### HOW TO COMPLETE THIS TASK
Each line in the entries that has the word "computer" has to be copied.

** Opening DATASET EXTRACT block **

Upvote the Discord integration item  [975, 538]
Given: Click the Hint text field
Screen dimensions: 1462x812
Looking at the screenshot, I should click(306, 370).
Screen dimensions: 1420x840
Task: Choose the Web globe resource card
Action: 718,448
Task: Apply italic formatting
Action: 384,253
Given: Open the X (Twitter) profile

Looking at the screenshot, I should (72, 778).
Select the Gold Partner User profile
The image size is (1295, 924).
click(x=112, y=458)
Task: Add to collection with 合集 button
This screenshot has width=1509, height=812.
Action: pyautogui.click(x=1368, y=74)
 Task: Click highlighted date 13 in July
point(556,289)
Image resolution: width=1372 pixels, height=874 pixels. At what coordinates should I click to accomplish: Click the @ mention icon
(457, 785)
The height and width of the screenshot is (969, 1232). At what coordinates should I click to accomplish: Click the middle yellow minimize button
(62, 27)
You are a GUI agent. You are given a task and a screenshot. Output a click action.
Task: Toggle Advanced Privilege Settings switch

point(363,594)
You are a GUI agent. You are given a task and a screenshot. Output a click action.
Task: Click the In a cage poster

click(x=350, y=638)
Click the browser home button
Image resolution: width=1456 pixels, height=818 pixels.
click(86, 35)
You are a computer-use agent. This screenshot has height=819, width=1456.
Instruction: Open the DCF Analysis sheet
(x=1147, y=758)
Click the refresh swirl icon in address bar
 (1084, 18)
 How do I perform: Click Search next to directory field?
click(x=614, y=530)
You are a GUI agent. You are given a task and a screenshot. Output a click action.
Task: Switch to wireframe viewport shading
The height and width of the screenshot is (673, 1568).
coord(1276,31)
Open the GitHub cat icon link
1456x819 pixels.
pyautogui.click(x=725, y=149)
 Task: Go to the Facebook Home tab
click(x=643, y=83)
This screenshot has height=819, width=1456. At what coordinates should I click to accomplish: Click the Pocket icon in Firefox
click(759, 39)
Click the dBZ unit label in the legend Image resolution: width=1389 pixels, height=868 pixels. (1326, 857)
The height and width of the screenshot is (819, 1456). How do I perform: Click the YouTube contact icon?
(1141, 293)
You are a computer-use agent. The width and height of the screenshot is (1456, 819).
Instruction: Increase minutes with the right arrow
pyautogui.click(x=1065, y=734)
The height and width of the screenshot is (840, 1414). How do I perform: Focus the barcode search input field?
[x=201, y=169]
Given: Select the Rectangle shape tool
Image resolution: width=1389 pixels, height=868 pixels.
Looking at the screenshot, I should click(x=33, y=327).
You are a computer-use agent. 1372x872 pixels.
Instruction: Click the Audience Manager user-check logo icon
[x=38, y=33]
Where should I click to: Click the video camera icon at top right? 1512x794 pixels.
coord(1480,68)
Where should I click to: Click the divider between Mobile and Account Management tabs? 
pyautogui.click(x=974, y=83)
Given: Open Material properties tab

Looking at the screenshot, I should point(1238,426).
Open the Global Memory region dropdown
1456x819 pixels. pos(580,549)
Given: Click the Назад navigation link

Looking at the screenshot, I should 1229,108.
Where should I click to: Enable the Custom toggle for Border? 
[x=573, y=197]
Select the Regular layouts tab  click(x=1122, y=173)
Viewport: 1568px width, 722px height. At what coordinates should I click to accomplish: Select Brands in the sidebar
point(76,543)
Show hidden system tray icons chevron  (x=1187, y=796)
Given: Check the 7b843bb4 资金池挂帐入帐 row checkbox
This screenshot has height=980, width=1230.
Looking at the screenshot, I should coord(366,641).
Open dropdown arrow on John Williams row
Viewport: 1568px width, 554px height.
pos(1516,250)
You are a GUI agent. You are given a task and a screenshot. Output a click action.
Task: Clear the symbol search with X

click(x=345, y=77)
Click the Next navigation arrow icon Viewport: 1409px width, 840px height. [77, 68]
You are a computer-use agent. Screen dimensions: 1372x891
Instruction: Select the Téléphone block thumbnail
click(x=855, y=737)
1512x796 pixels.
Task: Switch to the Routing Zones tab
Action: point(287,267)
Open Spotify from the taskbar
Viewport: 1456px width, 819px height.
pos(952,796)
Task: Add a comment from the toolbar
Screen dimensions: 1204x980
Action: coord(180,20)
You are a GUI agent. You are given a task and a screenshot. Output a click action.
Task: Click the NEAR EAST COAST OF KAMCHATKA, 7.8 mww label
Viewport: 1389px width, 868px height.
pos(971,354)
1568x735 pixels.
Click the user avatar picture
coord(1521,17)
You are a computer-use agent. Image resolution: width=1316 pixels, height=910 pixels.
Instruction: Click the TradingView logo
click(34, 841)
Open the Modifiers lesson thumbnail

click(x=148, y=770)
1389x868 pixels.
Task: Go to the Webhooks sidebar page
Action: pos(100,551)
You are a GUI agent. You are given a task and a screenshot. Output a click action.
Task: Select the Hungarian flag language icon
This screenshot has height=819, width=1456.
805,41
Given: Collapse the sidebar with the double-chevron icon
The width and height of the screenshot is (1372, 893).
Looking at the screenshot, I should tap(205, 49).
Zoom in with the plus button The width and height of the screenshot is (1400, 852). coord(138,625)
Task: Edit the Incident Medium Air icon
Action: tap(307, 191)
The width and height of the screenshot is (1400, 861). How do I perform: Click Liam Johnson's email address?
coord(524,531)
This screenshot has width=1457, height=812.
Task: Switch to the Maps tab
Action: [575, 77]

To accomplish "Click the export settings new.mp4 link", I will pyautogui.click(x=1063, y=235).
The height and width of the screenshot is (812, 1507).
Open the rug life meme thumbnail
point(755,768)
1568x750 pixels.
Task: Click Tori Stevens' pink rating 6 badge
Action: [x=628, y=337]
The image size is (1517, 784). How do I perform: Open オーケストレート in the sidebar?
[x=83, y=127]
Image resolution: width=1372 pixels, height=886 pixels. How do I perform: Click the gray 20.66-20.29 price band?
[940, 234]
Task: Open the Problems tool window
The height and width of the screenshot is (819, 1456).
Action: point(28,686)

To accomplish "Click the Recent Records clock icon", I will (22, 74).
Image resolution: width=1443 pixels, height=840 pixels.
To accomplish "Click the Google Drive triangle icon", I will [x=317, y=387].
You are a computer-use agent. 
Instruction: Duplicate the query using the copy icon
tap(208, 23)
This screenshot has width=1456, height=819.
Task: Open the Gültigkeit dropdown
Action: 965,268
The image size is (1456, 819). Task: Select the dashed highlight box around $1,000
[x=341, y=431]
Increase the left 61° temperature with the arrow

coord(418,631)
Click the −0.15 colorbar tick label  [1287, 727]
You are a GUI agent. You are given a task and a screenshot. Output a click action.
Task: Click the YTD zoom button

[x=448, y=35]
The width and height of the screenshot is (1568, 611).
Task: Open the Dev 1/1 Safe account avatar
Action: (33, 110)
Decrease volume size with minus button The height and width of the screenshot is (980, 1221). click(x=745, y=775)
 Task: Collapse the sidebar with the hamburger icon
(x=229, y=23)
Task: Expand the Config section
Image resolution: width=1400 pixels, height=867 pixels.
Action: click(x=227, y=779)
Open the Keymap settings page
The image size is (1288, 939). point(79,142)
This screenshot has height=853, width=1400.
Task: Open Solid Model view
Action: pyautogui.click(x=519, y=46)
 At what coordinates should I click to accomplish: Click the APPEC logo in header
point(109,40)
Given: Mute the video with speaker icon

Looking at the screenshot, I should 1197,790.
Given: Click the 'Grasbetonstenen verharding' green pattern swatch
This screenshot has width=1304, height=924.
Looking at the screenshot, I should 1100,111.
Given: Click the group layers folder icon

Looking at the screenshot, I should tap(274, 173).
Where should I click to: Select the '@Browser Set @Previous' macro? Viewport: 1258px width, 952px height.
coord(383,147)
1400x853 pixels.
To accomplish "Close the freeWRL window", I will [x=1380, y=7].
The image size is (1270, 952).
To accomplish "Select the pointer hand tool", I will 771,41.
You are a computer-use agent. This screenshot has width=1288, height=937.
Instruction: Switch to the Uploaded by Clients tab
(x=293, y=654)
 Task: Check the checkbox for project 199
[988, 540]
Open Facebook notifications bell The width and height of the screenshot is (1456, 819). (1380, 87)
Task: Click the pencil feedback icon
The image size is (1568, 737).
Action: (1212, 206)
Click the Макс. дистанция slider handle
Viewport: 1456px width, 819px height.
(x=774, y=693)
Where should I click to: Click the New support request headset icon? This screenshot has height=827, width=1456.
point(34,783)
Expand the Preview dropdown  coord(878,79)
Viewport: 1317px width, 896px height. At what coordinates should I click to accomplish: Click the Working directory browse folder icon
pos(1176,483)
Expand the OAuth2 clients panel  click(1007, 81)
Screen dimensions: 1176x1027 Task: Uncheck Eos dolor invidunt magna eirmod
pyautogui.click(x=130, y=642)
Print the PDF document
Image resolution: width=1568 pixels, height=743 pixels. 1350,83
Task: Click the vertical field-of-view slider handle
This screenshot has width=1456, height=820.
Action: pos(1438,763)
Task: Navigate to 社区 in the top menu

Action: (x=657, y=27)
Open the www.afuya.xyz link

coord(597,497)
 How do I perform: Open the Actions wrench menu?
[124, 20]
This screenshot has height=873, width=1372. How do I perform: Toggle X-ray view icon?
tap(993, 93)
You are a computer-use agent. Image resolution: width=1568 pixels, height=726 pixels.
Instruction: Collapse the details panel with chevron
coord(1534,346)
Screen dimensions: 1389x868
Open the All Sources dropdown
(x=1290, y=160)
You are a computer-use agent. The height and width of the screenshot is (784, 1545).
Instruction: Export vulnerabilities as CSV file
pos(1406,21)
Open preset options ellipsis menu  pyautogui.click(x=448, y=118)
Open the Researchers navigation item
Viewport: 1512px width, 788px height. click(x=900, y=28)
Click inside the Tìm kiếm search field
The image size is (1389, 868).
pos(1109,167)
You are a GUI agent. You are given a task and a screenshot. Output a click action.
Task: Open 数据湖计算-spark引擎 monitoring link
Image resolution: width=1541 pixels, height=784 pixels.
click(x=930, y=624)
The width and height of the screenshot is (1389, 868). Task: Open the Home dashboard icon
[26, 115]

** Closing DATASET EXTRACT block **

### PROBLEM SOLUTION
You are a computer-use agent. This screenshot has height=819, width=1456.
You are a computer-use agent. The width and height of the screenshot is (1456, 819).
You are a computer-use agent. 1372x872 pixels.
You are a computer-use agent. Screen dimensions: 1372x891
You are a computer-use agent. Image resolution: width=1316 pixels, height=910 pixels.
You are a computer-use agent. 
You are a computer-use agent. This screenshot has width=1288, height=937.
You are a computer-use agent. Image resolution: width=1568 pixels, height=726 pixels.
You are a computer-use agent. The height and width of the screenshot is (784, 1545).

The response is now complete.